Hacker News new | ask | show | jobs
by jhoelzel 1376 days ago
In my experience, HPA are awesome! Once you defined your sweetspot of buffer pods for quick scaling, they are well worth the effort!

It the super simple stuff, scaling down staging on the weekend or even scaling all feature deployments to 0, when you know nobody will be working on it, that will end up saving you big bucks on your cloud budget.

If you pair the HPA with a decent node autoscaler, THAT in my opinion is the game changer of cloud managed kubernetes over the bare metal deployments that I have done.

2 comments

I'm surprised to hear you say that you like having two layers of autoscaling rather than it being some accidental complexity that you just have to put up with because of how the different systems intersect. Having multiple non-orthogonal dimensions of scaling to me always feels like a task ill-suited to humans. I kinda wish HPA, VPA, and Cluster Autoscaler were all just be one thing.
I think the boundary makes a lot of sense.
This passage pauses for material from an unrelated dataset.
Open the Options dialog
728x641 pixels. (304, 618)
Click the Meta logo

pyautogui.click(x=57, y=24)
Cluster autoscaling only responds to scheduling pressure; if there are pending pods, a new node is added to the cluster so those pods can run. Meanwhile, horizontal pod autoscaling is a totally different system; it adds pods for that service when system-level metrics indicate that it should. Vertical pod autoscaling is again mostly unrelated; if metrics indicate that a certain pod should be bigger, a bigger version is scheduled.

I do see why more integration would be useful, though, including disruption budgets. Mostly for consolidating the incremental cluster autoscaling results onto one node from time to time, without waiting for the workload to naturally disappear or decrease in scale. Also, it would be nice to say "hey if ARM spot nodes are cheaper than AMD64, just reschedule these workloads onto ARM". Basically, it's still the very early days of optimizing cost, latency, and throughput.
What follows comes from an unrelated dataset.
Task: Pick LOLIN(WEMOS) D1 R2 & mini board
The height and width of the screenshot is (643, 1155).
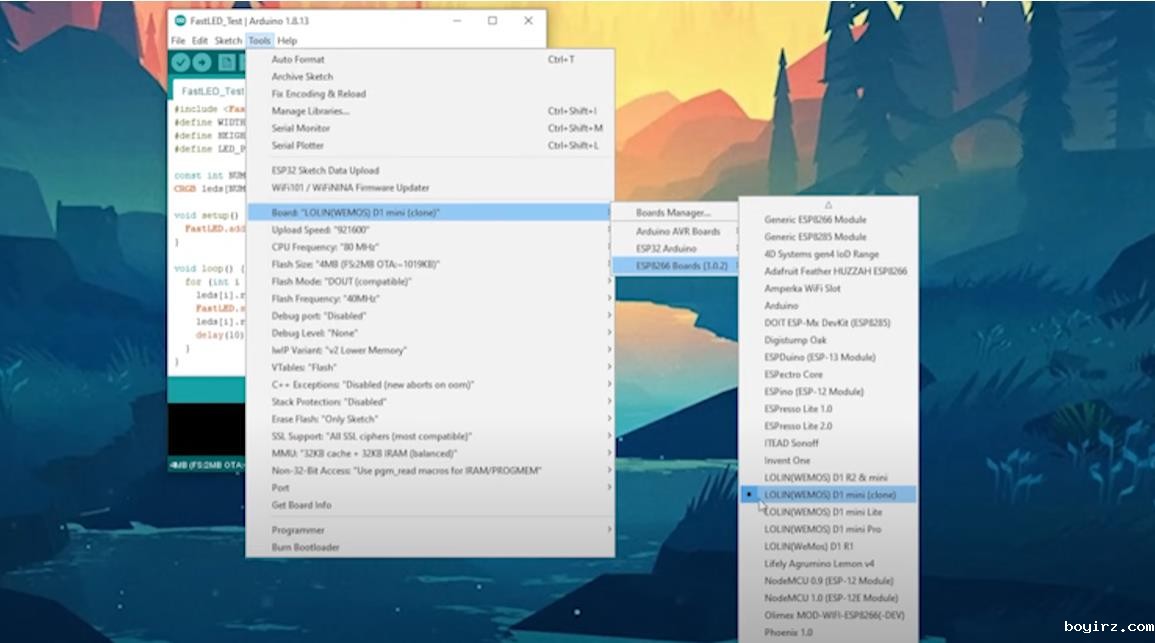Action: [825, 478]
The cluster autoscaler will do pod compaction. It would be nice to specify when to favor more compaction than expansion because you know the traffic is going to fall off after a certain time during the day.

The main thing the integration helps with is reducing the startup time when there is scheduling pressure. If you know your increase in number of pods will always mean an expansion in the nodegroup, you can proactively and optimistically expand the nodegroup.
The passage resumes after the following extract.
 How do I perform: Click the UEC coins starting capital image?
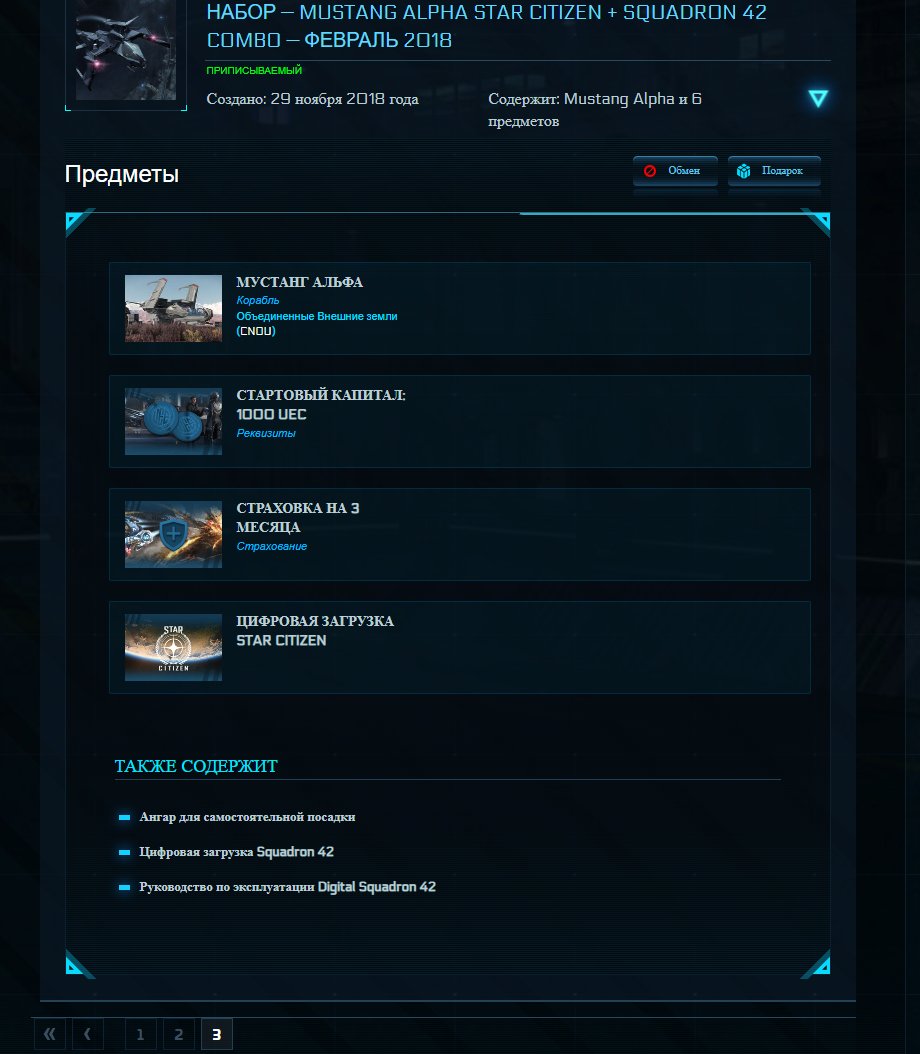(x=173, y=421)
What's a case where you need to scale up pods but not nodes? (I think the case where you need to scale vertically vs horizontally is easily imagined, though)
Anything that horizontally scales. Remember that scheduling pressure doesn't only add nodes, you can also preempt lower priority workloads.

So maybe you have an application server that uses 1 CPU and 1G of RAM per instance, and can handle 10,000 requests per second. If you are getting 30,000 requests per second, then you'll want at least 2 more replicas to handle the load with an acceptable response time. You also run fuzz tests in the background at a very low priority. So scheduling 2 more application server replicas will causes those jobs to be preempted, and give your application 3 CPUs and 3G of RAM.

Basically, with this sort of autoscaling, you are always using 100% of your computers for something, but when there is some business to do or money to be made, you can give the revenue critical stuff priority.

As always, there are technicalities as to why you wouldn't want to do this. Maybe you think your fuzz testing is going to find a container escape and destroy the VM that it's running on, so you don't want production traffic anywhere near it. Or maybe the 10,000 requests per second that your application server can handle with 1 CPU actually uses all of the network capacity on the node, so you have to scale across other machines in order to handle any more requests. It all depends, but the flexibility is there to get yourself high utilization of your physical hardware.

If you have some spare capacity on another node.

This can happen organically due to scaling different systems at different times.

During the day you do a lot of user load, during the night you do a lot of batch processing, as one workload scales down another can scale up: without needing more virtual machine instances.

Of course a complete analysis needs something like kubecost running for a couple of weeks to determine where your peaks really are and a couple more for actual fine tuning, but i think its well worth it in the end.

Node autoscaling works best for me with buffer nodes depending on resources and having "one more than you need" is super easy in the cloud.

Dont get me wrong there is still plenty of room for improvenment, but the hard part is defenitly just finding out how much resources your app really needs.

And of course, the application needs to be able to handle scaling to begin with.

It's more reliable this way. N number of pods are scheduled on M number of nodes, and if there are multiple sets of pods that each have their own scaling parameters (target utilizations, scaling cooldowns, etc), there is not always a one-to-one mapping with how many nodes are needed.

The cluster autoscaler already has a fairly complex logic just in its own control loop. It uses predicate logic and a simulated scheduler to determine whether a pending pod, based upon node selector, affinity, anti-affinity, taints, tolerations, qos, priority whether expanding a nodegroup would make the pod schedulable.

So it's actually easier (at least for me) to reason out what might happen, with two control loops that work independently in adjacent dimensions than a single one that tries to cover everything. I would not want HPA, VPA, and cluster-autoscaler to be one thing.

I have never used VPA, and in our use-case, we do a different kind of vertical scaling. (Different deployments that target different nodegroups with differently-sized number of cores on the base machine)

Look at Karpenter. It's working really well for some of our workloads.
> I kinda wish HPA, VPA, and Cluster Autoscaler were all just be one thing.

Go and write it, there are a bajillion open source controllers for Kubernetes that add a ton of value.

> Having multiple non-orthogonal dimensions of scaling to me always feels like a task ill-suited to humans.

It's ill-suited for anyone unless P=NP with a nice solution.

> Having multiple non-orthogonal dimensions of scaling to me always feels like a task ill-suited to humans.

That plus a steep learning curve leads to Stockholm syndrome.

That's what we did where I work. Thanks to GKE + HPA + cluster-autoscaler, our cluster grows at the same time as our req/s.
Same.

We broke it at least once but now it’s fixed.